▶ **RECORDS FOR THIS EXERCISE**:
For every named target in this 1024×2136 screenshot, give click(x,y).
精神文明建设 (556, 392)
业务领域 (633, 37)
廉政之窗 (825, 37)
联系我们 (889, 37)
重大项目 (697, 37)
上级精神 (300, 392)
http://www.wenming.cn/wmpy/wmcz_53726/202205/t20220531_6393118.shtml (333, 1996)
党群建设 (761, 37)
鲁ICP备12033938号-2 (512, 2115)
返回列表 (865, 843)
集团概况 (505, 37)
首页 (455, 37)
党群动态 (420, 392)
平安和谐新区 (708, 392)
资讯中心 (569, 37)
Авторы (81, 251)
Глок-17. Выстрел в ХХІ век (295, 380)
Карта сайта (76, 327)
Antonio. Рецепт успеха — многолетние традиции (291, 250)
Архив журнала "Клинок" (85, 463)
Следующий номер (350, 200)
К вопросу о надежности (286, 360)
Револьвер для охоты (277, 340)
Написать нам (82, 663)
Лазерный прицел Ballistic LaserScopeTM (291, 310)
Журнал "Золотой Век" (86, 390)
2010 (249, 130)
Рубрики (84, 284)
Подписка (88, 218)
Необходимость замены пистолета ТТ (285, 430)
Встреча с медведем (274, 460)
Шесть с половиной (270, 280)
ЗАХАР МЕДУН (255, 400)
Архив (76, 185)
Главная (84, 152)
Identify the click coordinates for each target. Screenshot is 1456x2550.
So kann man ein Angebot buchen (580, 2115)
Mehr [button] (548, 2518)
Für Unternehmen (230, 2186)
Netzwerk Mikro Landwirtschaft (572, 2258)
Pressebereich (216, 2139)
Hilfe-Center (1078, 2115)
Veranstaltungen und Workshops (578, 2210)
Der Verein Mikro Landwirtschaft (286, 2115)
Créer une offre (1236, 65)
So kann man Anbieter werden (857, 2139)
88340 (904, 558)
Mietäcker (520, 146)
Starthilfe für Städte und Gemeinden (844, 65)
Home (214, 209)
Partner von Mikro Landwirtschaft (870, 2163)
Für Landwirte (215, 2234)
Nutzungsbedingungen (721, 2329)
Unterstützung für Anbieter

▶ **WORK TO BE COMPLETED**: Everything above from the line containing "上级精神 (300, 392)" down to the line containing "Créer une offre (1236, 65)" should be copied exactly, both end lines included, and nothing else.

▶ **FINISHED TASK**:
上级精神 (300, 392)
http://www.wenming.cn/wmpy/wmcz_53726/202205/t20220531_6393118.shtml (333, 1996)
党群建设 (761, 37)
鲁ICP备12033938号-2 (512, 2115)
返回列表 (865, 843)
集团概况 (505, 37)
首页 (455, 37)
党群动态 (420, 392)
平安和谐新区 (708, 392)
资讯中心 (569, 37)
Авторы (81, 251)
Глок-17. Выстрел в ХХІ век (295, 380)
Карта сайта (76, 327)
Antonio. Рецепт успеха — многолетние традиции (291, 250)
Архив журнала "Клинок" (85, 463)
Следующий номер (350, 200)
К вопросу о надежности (286, 360)
Револьвер для охоты (277, 340)
Написать нам (82, 663)
Лазерный прицел Ballistic LaserScopeTM (291, 310)
Журнал "Золотой Век" (86, 390)
2010 (249, 130)
Рубрики (84, 284)
Подписка (88, 218)
Необходимость замены пистолета ТТ (285, 430)
Встреча с медведем (274, 460)
Шесть с половиной (270, 280)
ЗАХАР МЕДУН (255, 400)
Архив (76, 185)
Главная (84, 152)
Identify the click coordinates for each target. Screenshot is 1456x2550.
So kann man ein Angebot buchen (580, 2115)
Mehr [button] (548, 2518)
Für Unternehmen (230, 2186)
Netzwerk Mikro Landwirtschaft (572, 2258)
Pressebereich (216, 2139)
Hilfe-Center (1078, 2115)
Veranstaltungen und Workshops (578, 2210)
Der Verein Mikro Landwirtschaft (286, 2115)
Créer une offre (1236, 65)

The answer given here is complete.